There were two separate financial transactions at issue. I tried to make this clear in post #2659. The first one, the $391M in aid, was not mentioned on the call and it’s been reported that Ukraine wasn’t even aware it was being delayed. The second one, a purchase of $39M worth of Javelin missiles, was referenced on the call and appears to have proceeded without any obvious delay, or at least no evidence has been presented that “the president [was] putting the brakes on a $39 million dollar Javelin purchase”.

You can’t revise history like that. Trump talked about how generous the US was in relation to Europe. It’s laughable that this was not a reference to the aid that Congress directed to be provided to Ukraine. I mean, like out-of-this-planet whackiness to suggest that the comments were about something else.

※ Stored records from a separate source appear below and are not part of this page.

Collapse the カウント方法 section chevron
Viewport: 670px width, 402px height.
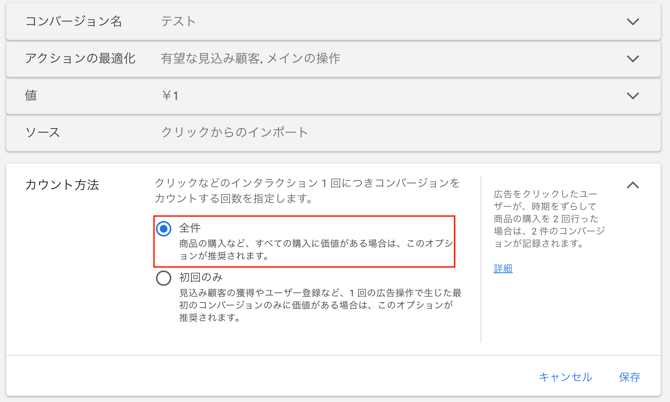(632, 185)
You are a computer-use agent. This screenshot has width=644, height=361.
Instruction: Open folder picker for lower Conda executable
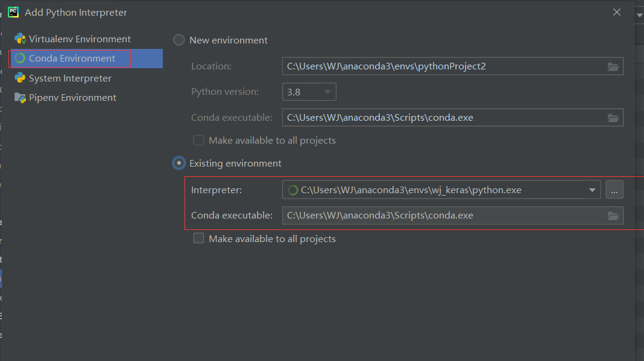point(614,215)
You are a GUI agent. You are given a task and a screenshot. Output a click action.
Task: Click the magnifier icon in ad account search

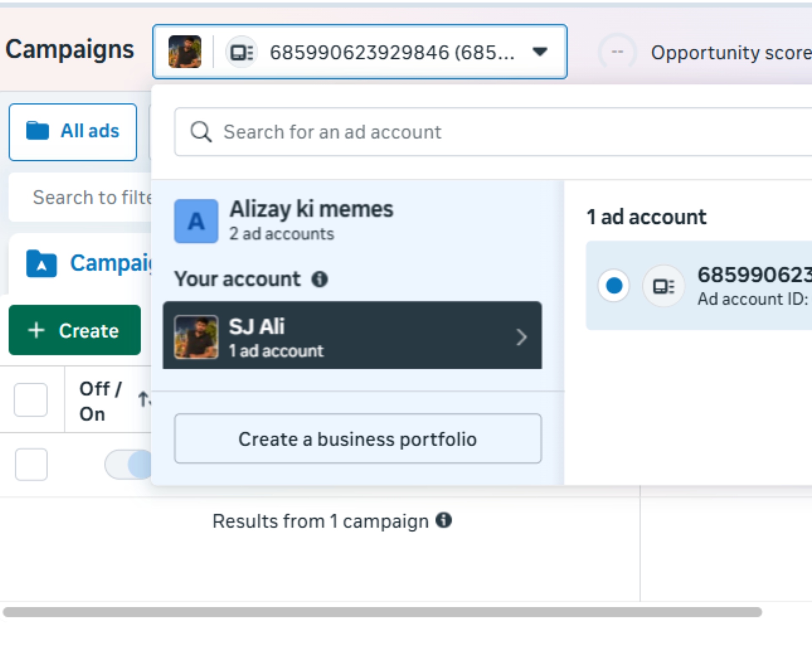click(200, 132)
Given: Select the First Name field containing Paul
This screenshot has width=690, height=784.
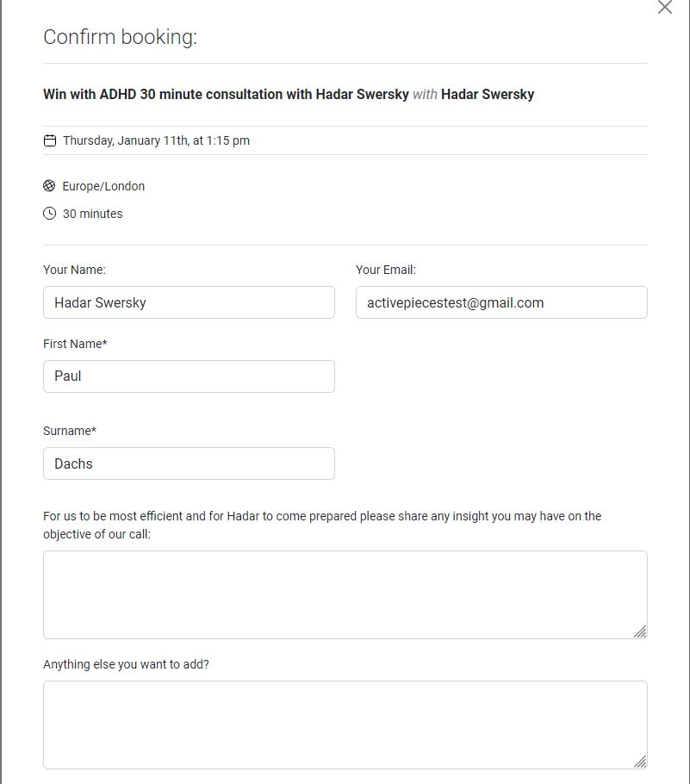Looking at the screenshot, I should tap(189, 376).
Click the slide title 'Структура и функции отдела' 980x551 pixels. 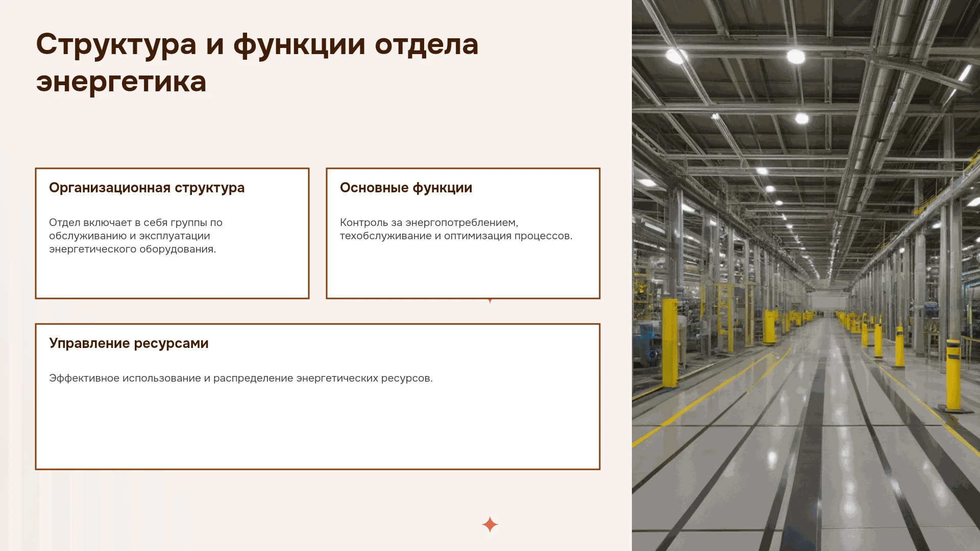tap(257, 45)

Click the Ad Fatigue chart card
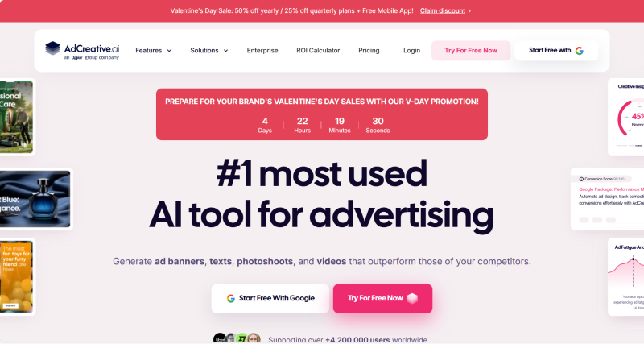click(626, 276)
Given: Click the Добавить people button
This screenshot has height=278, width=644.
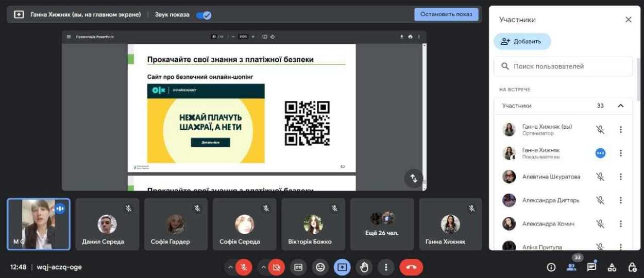Looking at the screenshot, I should (x=521, y=42).
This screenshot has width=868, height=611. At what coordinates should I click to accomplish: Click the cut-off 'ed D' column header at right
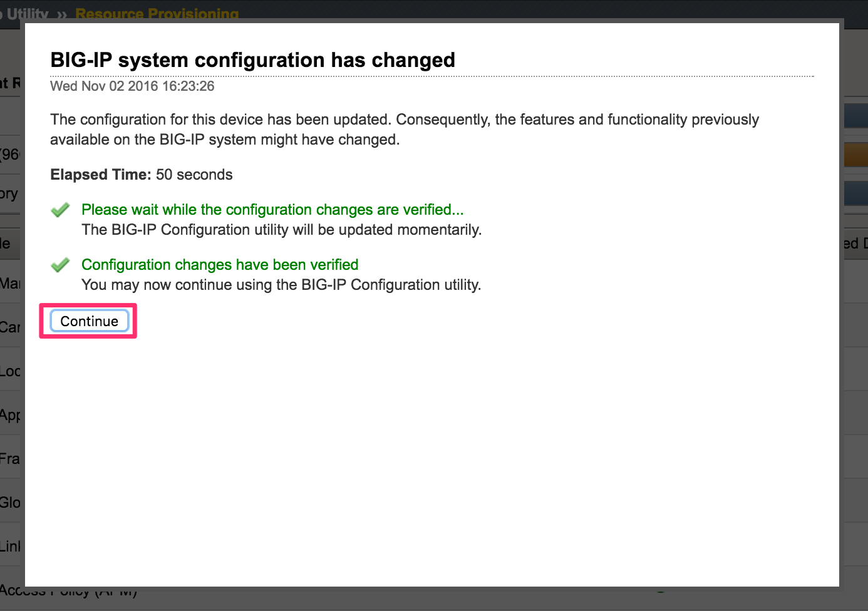855,244
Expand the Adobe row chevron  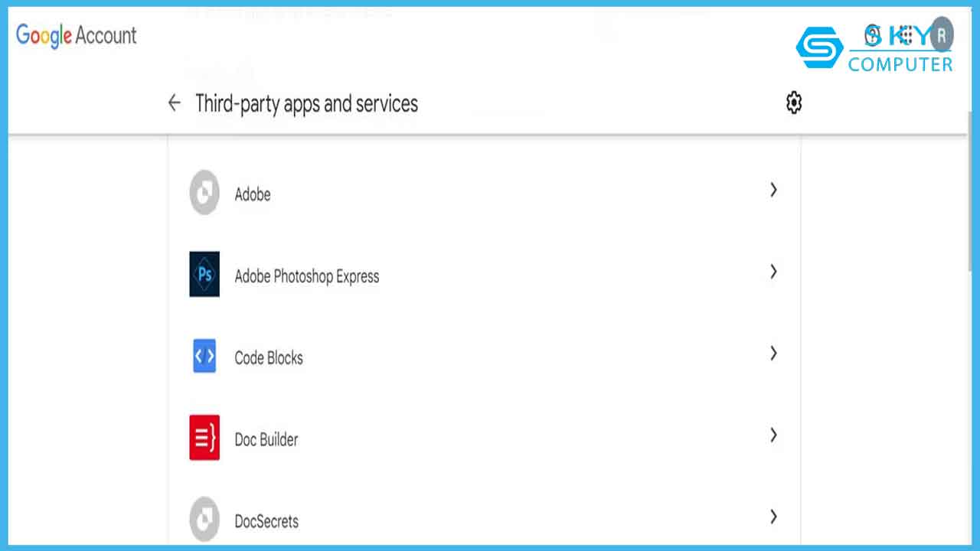coord(773,190)
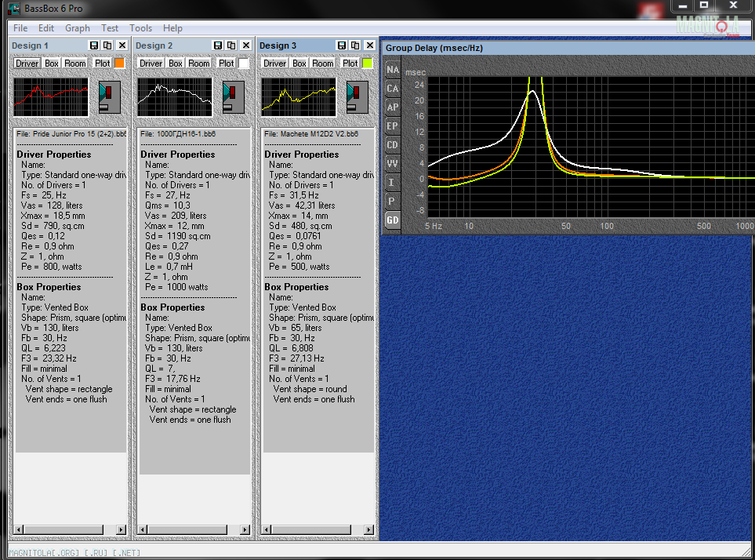755x560 pixels.
Task: Toggle the Plot button for Design 3
Action: click(x=350, y=64)
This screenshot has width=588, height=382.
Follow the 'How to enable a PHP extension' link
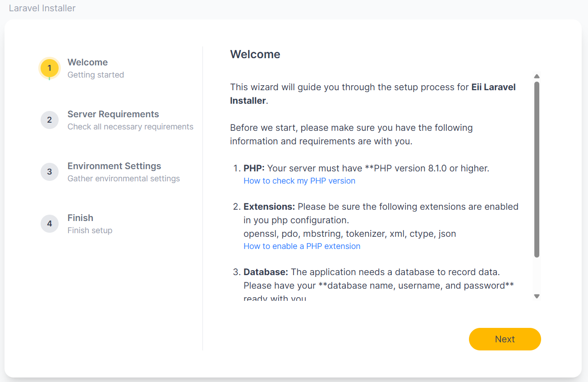click(302, 246)
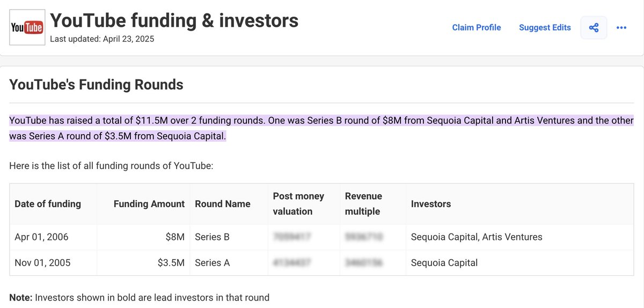Reveal blurred post money valuation for Series B
The width and height of the screenshot is (644, 308).
[x=292, y=237]
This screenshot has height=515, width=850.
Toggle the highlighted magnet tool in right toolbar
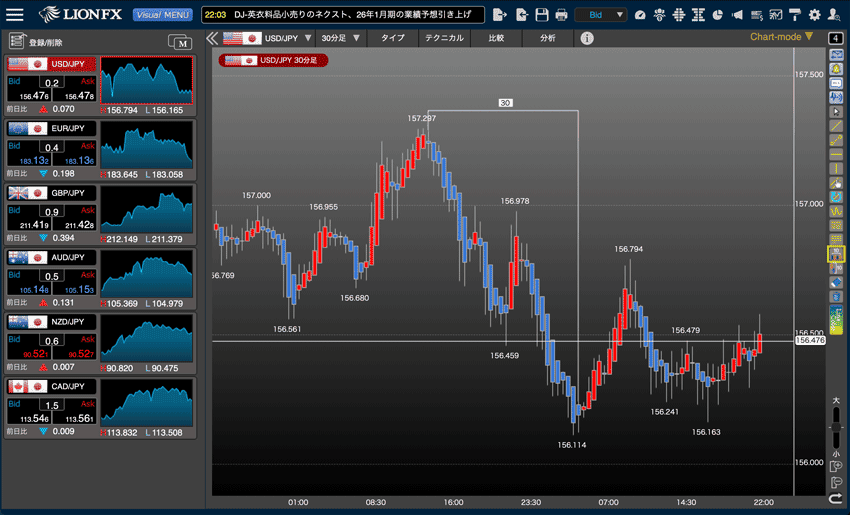836,254
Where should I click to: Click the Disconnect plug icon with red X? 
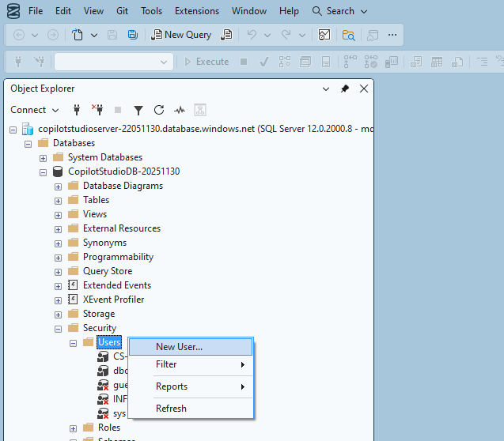[x=97, y=110]
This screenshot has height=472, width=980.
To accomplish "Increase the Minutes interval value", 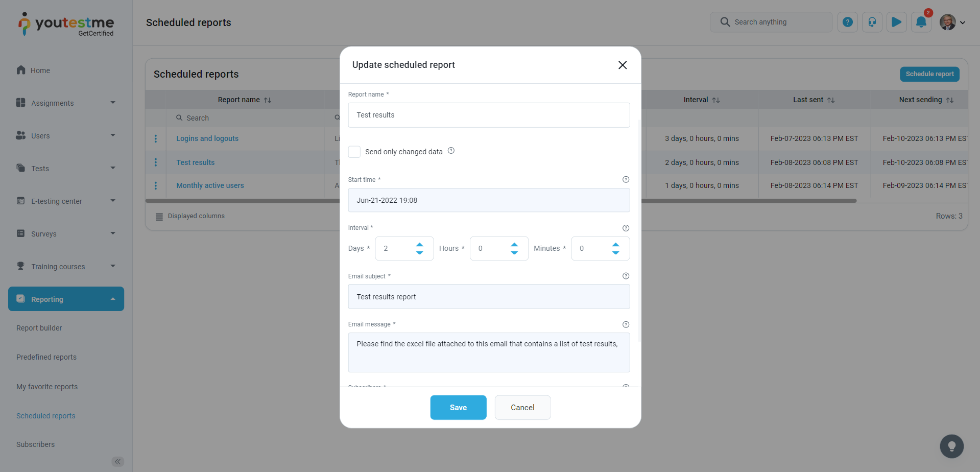I will [x=615, y=245].
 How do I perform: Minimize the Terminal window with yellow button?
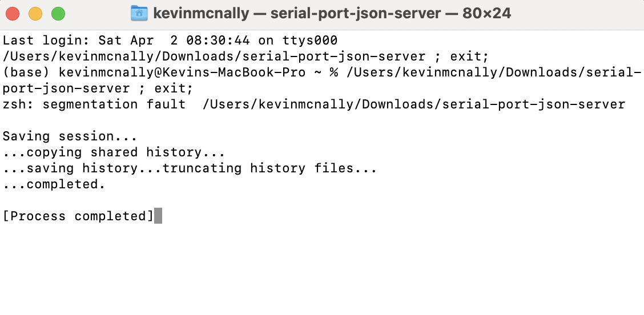pos(35,14)
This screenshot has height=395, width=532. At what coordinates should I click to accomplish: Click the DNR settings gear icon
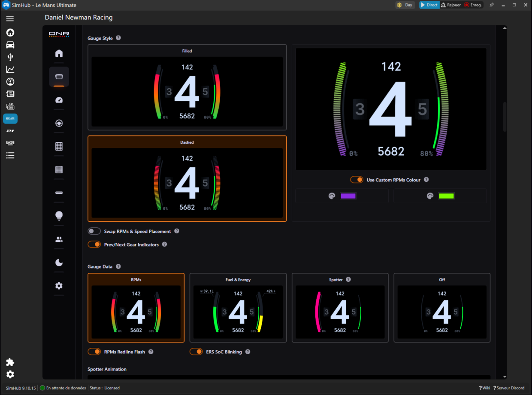pos(59,286)
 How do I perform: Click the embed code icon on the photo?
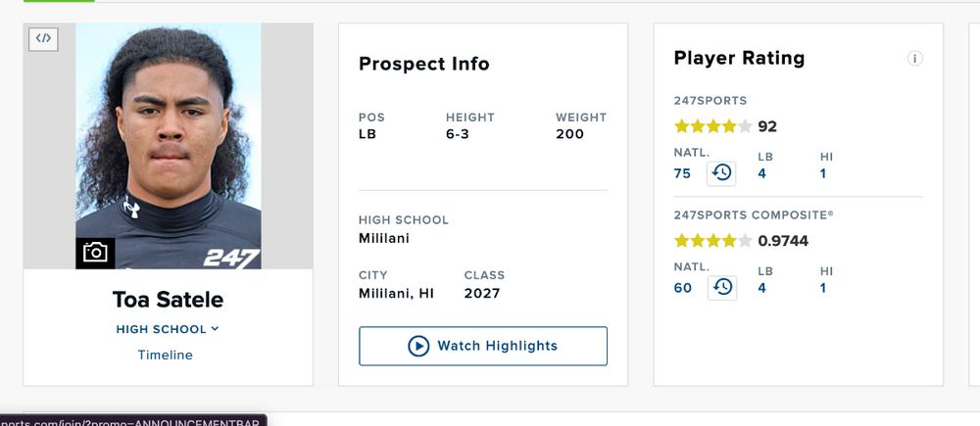click(x=43, y=39)
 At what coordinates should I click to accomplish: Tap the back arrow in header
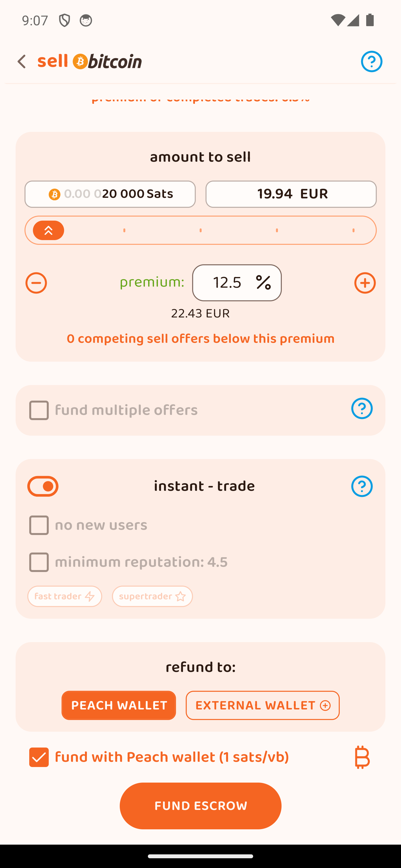[22, 62]
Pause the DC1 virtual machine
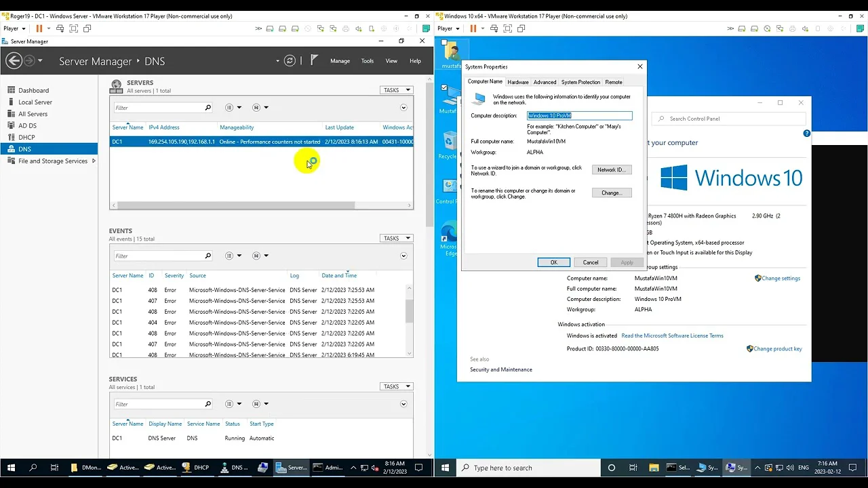868x488 pixels. point(39,28)
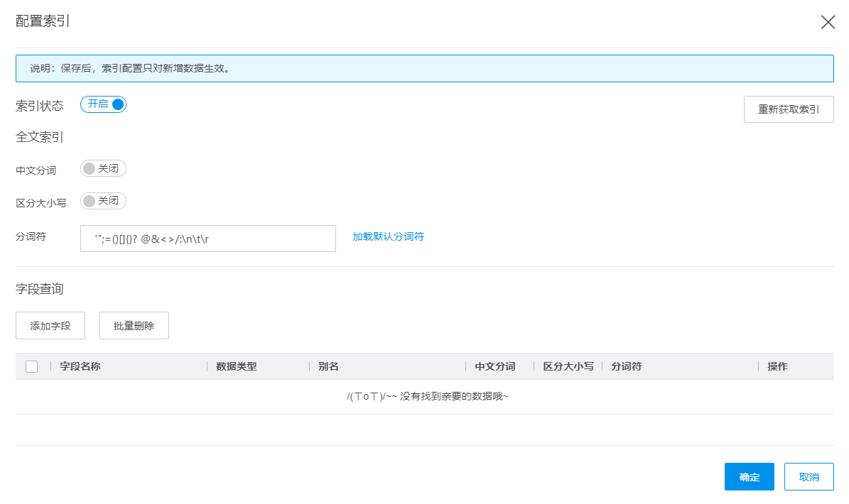Click the 批量删除 button
The width and height of the screenshot is (849, 504).
coord(134,325)
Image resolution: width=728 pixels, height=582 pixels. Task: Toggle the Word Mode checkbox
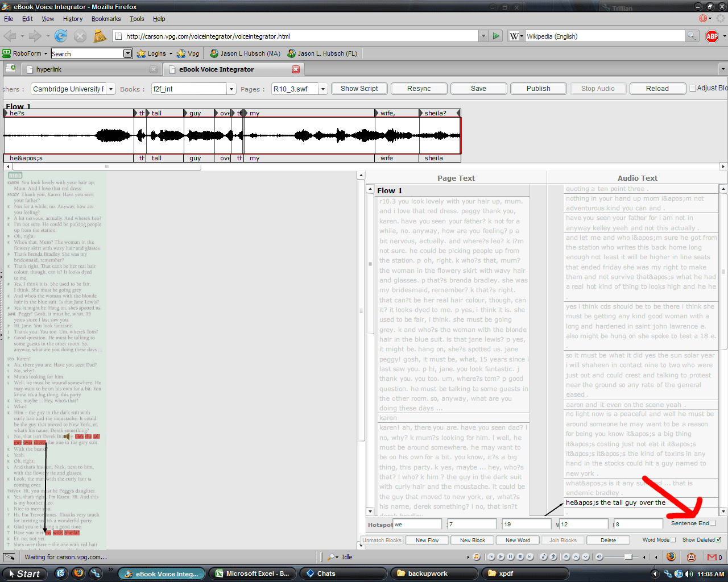point(673,540)
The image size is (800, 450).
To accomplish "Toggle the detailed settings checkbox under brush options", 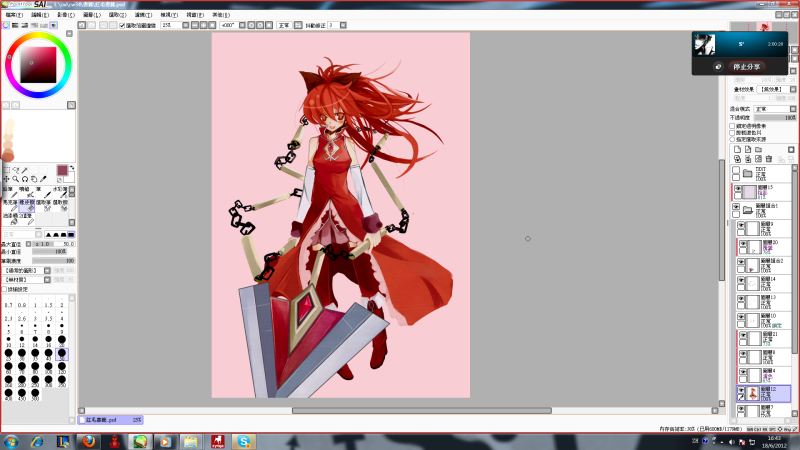I will coord(5,288).
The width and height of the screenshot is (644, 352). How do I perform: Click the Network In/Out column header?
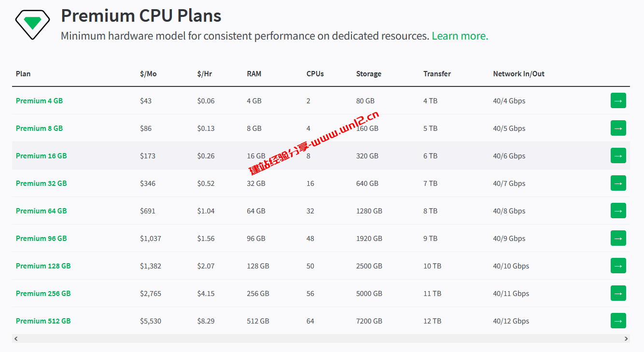point(518,74)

And, of course, true to form, Trump was lying on the phone call when he talked about the U.S. being more generous than Europe.

It’s been reported that Ukraine knew that the aid was contingent on several things. Corrupt things.

You’re obviously entitled to your own opinions about what is “laughable” or “out-of-this-planet whackiness”, but I’ll repost my thoughts on the relevant portions of the call ‘transcript’ here:

It seems neither one of us is likely to change our mind about this point, so perhaps its best if we just drop it.